**本文**

***

憂うつな気分とうつ病の違い
一時的な気分の落ち込みは誰でも経験したことがあるでしょう。「憂うつだ」「やる気がでない」「力がわかない」など、落ち込んだ時の気持ちは、どれも心的エネルギーの低下を伺わせるものです。気持ちが落ち込むと、思考面でもネガティブになり、過去を後悔したり将来を悲観したりする傾向が強まります。身体面では、背中が丸まり、目線は床に落ちがちになります。身体の動きは減り、動作は緩慢になるでしょう。心のエネルギーが低下すれば、身体のエネルギーも低下することは自然なことです。
それでは、この誰もが経験する「落ち込み」と「うつ病」は、どう違うのでしょうか。実はこの二つは混同されることがよくあります。ここでは混乱を避けるために、誰でも時には経験する落ち込みを「抑うつ状態」と呼ぶことにします。
抑うつ状態とうつ病の一番の違いは、抑うつ状態は一時的なものであるのに対して、うつ病は長期的である点です。抑うつ状態の場合は、時間とともに自然に憂うつな気分は晴れて行きますが、うつ病の場合には、数ヶ月から数年と、長期に渡り落ち込んだ状態が続きます。

***

**抽出データ**
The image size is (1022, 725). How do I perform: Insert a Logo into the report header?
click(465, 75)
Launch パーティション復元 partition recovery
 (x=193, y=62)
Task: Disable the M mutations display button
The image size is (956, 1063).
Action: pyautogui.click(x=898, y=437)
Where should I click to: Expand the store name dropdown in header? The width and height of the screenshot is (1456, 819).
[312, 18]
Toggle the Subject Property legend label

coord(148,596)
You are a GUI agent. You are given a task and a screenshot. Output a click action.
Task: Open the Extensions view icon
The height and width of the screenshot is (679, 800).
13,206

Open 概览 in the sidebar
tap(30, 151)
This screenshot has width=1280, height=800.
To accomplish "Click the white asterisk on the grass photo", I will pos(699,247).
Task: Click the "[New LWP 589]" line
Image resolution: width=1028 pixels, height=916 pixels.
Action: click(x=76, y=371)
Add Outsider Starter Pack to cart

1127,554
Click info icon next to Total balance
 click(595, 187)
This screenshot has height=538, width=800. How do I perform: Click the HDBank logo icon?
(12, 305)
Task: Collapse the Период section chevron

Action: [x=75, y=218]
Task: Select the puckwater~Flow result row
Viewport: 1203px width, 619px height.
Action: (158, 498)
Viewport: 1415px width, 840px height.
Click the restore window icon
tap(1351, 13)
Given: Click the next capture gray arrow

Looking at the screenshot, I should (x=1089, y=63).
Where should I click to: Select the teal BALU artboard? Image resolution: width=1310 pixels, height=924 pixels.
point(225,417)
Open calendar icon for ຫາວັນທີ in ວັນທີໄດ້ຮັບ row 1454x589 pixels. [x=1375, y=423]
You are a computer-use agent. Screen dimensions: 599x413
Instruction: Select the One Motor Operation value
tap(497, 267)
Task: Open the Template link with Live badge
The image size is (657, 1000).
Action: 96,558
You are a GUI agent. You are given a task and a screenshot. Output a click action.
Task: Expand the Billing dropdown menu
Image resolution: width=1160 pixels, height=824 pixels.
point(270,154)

***

**課題 1**
本文の「身体面では」で始まる文とその次の文で、気持ちが落ち込んだときの変化として挙げられているものをすべて書き出してください。
**課題 2**
抑うつ状態とうつ病の違いを述べた本文を、最後の文のあとから書き進めること。

**解答 1**
・背中が丸まる
・目線が床に落ちがちになる
・身体の動きが減る
・動作が緩慢になる

**解答 2**
もう一つの違いは、気分の落ち込みの程度です。うつ病の場合は、抑うつ状態よりも落ち込みが大きいと言えます。つまり、うつ病では、自分に価値がないと感じたり、罪悪感に苛んだり、将来を極端に悲観したりと、落ち込みの程度が強くなります。そして、集中力の低下や、それまで楽しんでいたことにも無関心になるといったことも起きます。睡眠や食欲にも影響が出ます。過眠になったり不眠になったり、そして食極旺盛で食べすぎたり食欲が減退したりします。さらに、自殺念慮が生じる場合もあります。世界が絶望的に虚しく感じられ、何をする気も感じられず、ベッドから出ることさえもできなくなります。
うつ病の原因はまだ解明されておらず、うつ病の診断は、その人の気分、感情や態度に基づきます。そのため、うつ病に似た症状を引き起こす他の病気(甲状腺機能低下症や慢性疲労症候群など)の可能性を排除するために、医学的検査をすることが大切になります。
診断基準 (DSM-5)
精神疾患の分類と診断の手引(DSM-5)によると、うつ病の診断基準は以下の通りです。
A) 以下の症状のうち5つ以上が同一の2週間の間に存在する。これらの症状のうち少なくとも1つは(1)抑うつ気分、または(2)興味または喜びの喪失である。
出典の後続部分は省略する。